[发明专利]一种基于药物靶点停留时间的细胞洗脱方法

说明书

一种基于药物靶点停留时间的细胞洗脱方法，其方法特征是将待测化合物与表达有药物靶点的细胞充分孵育，通过重复三次洗脱、孵育、离心步骤，不断移除从药物靶点解离的待测化合物，随后使用细胞功能实验，检测经洗脱后，未从药物作用靶点解离的化合物所产生功效，所得结果与同等浓度的待测化合物和表达有药物靶点的细胞充分孵育后，未经洗脱、孵育、离心步骤，所产生的功效进行对比，分析所测化合物停留时间的长短。该细胞洗脱实验方法具有无污染，高通量，操作简单等特点。

技术领域

本发明涉及一种细胞洗脱方法，尤其是涉及一种基于药物靶点停留时间的细胞洗脱方法。

背景技术

药物靶点停留时间是一项近年来新兴的药理学概念。此项分子结合动力学指标反映了药物与其作用靶点结合后，两者形成复合体的存在时间。测定药物与靶点结合的分子动力学特征，在早期的药物设计与筛选过程中具有重要的意义。已有研究结果显示，优化药物在作用靶点上的停留时间，能够改善药物的临床药效，减少药物的副作用。因此，开展基于药物靶点停留时间的先导化合物筛选与优化，可能为创新药物的设计与发现提供新的依据，而建立快速、有效，基于药物靶点停留时间的筛选方法，能为先导药物的设计与优化提供新的手段。

目前，国内外对于药物靶点停留时间的研究，已经取得了一定的进展，包括一系列检测方法的建立，这其中包括对待测化合物进行放射性同位素标记后，利用放射性同位素配体结合速率实验和离解速率实验，测量其在药物靶点上的结合速率和离解速率，从而得到其靶点停留时间；或者将未标记的待测化合物与放射性同位素标记的标准物和药物靶点共同孵育，进行竞争结合，利用竞争结合模型计算待测化合物停留时间。然而，这些方法存在着一定的局限性。首先，现有的方法需要使用放射性同位素标记的化合物，要求开展相关实验的场地和操作人员具有相应的资质，因此限制了此方法开展的广泛性。其次，使用上述方法对化合物进行分子动力学检测，需要通过测定一系列时间点下的数值，计算药物靶点停留时间，这样并不便于对一系列未知的化合物进行快速、高通量的筛选。
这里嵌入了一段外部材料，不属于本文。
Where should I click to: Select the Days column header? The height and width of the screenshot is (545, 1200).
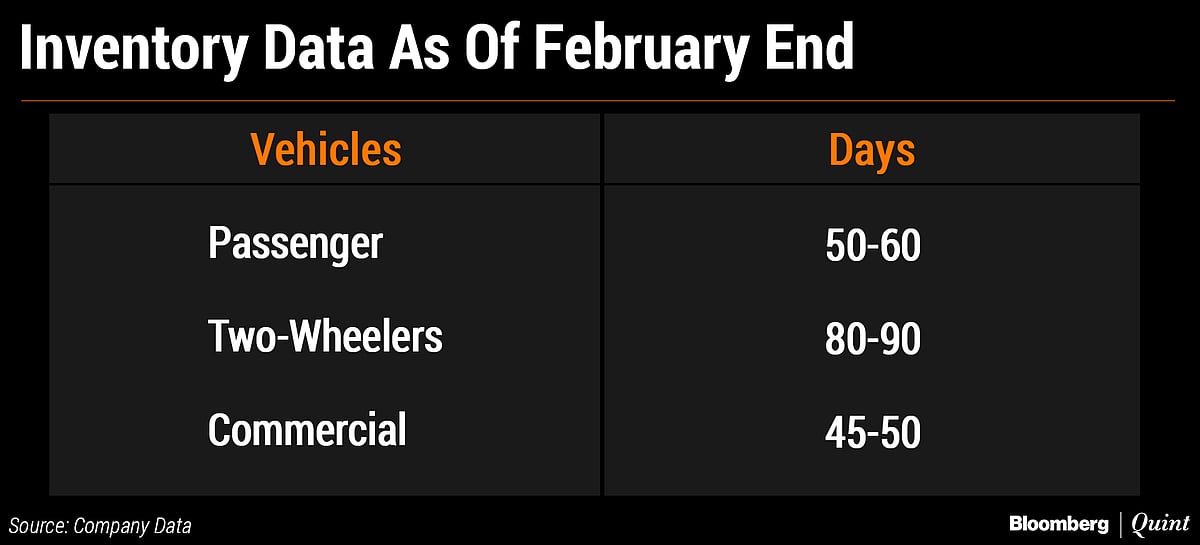872,150
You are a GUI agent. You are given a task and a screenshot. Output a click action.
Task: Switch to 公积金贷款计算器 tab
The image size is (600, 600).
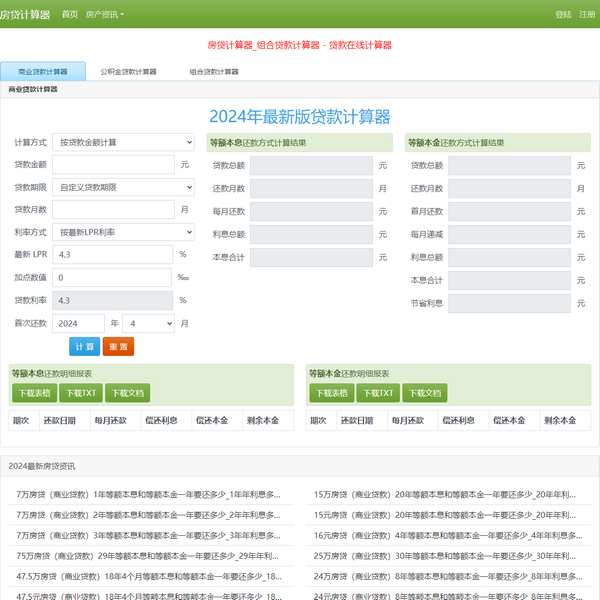[x=128, y=72]
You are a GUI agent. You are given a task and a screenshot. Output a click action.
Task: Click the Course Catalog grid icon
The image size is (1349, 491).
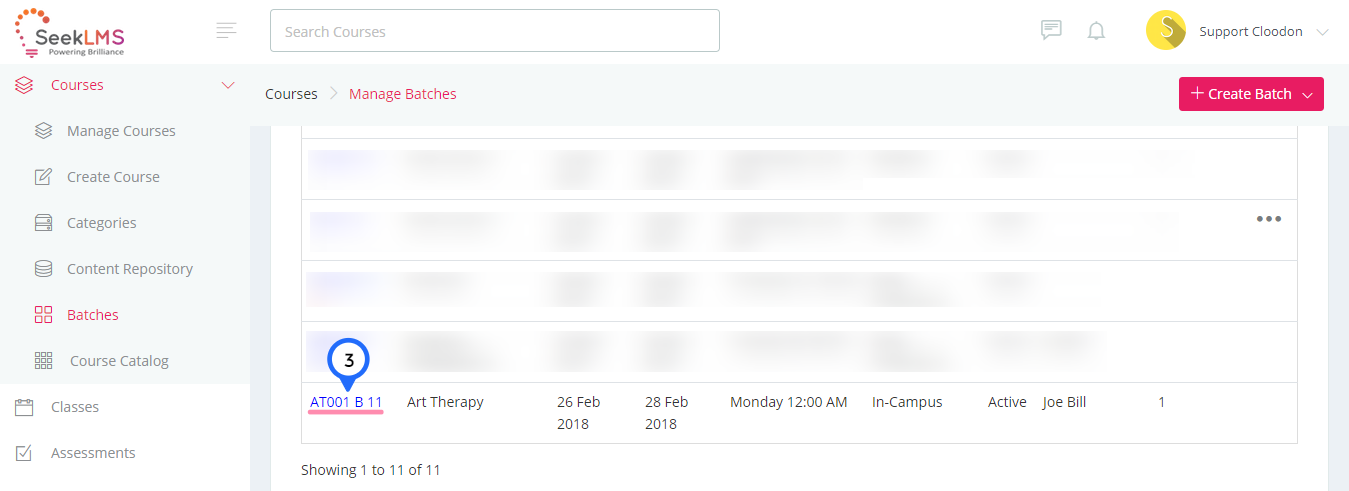coord(43,361)
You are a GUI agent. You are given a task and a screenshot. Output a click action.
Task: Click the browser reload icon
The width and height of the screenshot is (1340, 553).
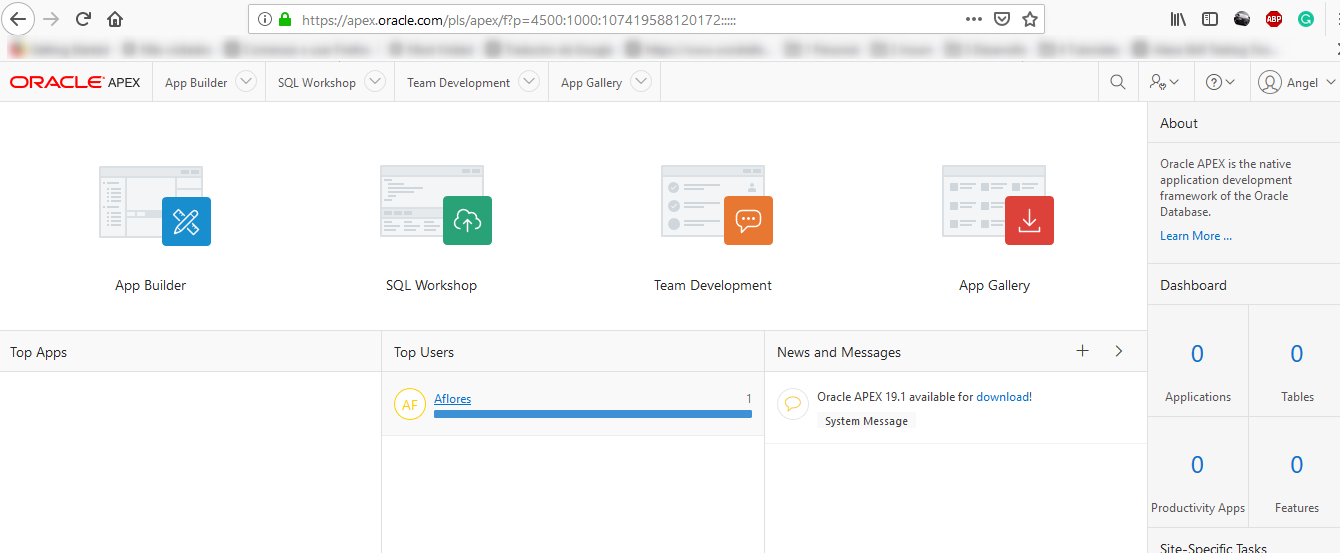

因此，在早期的药物研究与筛选过程中，迫切的需要在筛选方法上进行更新。

发明内容

为了克服现有检测方法操作不便、筛选通量低，以及对放射性同位素标记配体的依赖等问题，本发明提供了基于药物靶点停留时间的细胞洗脱方法，用于筛选具有不同药物靶点停留时间的化合物。该方法无需使用放射性同位素标记的配体，能够对一系列未知的化合物进行快速、高通量的筛选，具有无污染，操作简单等优点。

本发明解决其技术问题所采用的技术方案是：该一种基于药物靶点停留时间的细胞洗脱方法为：

(1)收集表达药物靶点的稳转细胞或者组织分离的内源性细胞，等分成两份，分别标记为a组、b组；

(2)将a组细胞置于细胞洗脱实验反应缓冲液中，加入过量的待测化合物，在37℃下孵育1小时，使该待测化合物与细胞上表达的药物靶点充分结合；孵育1小时后，将所得细胞混合物转移至离心管中，在4℃下离心3分钟，转速设定为300×g；离心结束后，弃除上清液，以分离未与细胞上药物靶点结合的化合物；分离结束后，加入洗脱实验反应缓冲液，反复吹打分散离心管底部的细胞，充分混匀后在37℃下孵育10分钟，促进待测化合物从药物作用靶点上的解离过程；孵育结束后，将孵育后的细胞混合物再次转移至离心管中，在4℃下离心3分钟，转速设定为300×g，离心结束后弃去上清液，移除经洗脱从药物作用靶点上解离的化合物；重复上述细胞洗脱步骤，包括：吹打分散离心后的细胞、加入细胞洗脱实验反应缓冲液孵育、离心洗脱移除从药物作用靶点上解离的化合物，共计3次；向洗脱后的细胞中，加入细胞功能实验反应缓冲液，在37℃下孵育1小时后，检测细胞功能水平。

(3)将b组细胞置于与步骤(2)中相同的细胞功能实验反应缓冲液中，加入与步骤(2)中同等浓度的待测化合物，在37℃下孵育1小时后，检测细胞功能水平。

(4)比较上述步骤(2)和步骤(3)中所测细胞功能学水平的差异，具有较短停留时间化合物两组数值差异较大；具有较长停留时间化合物两组数值差异较小。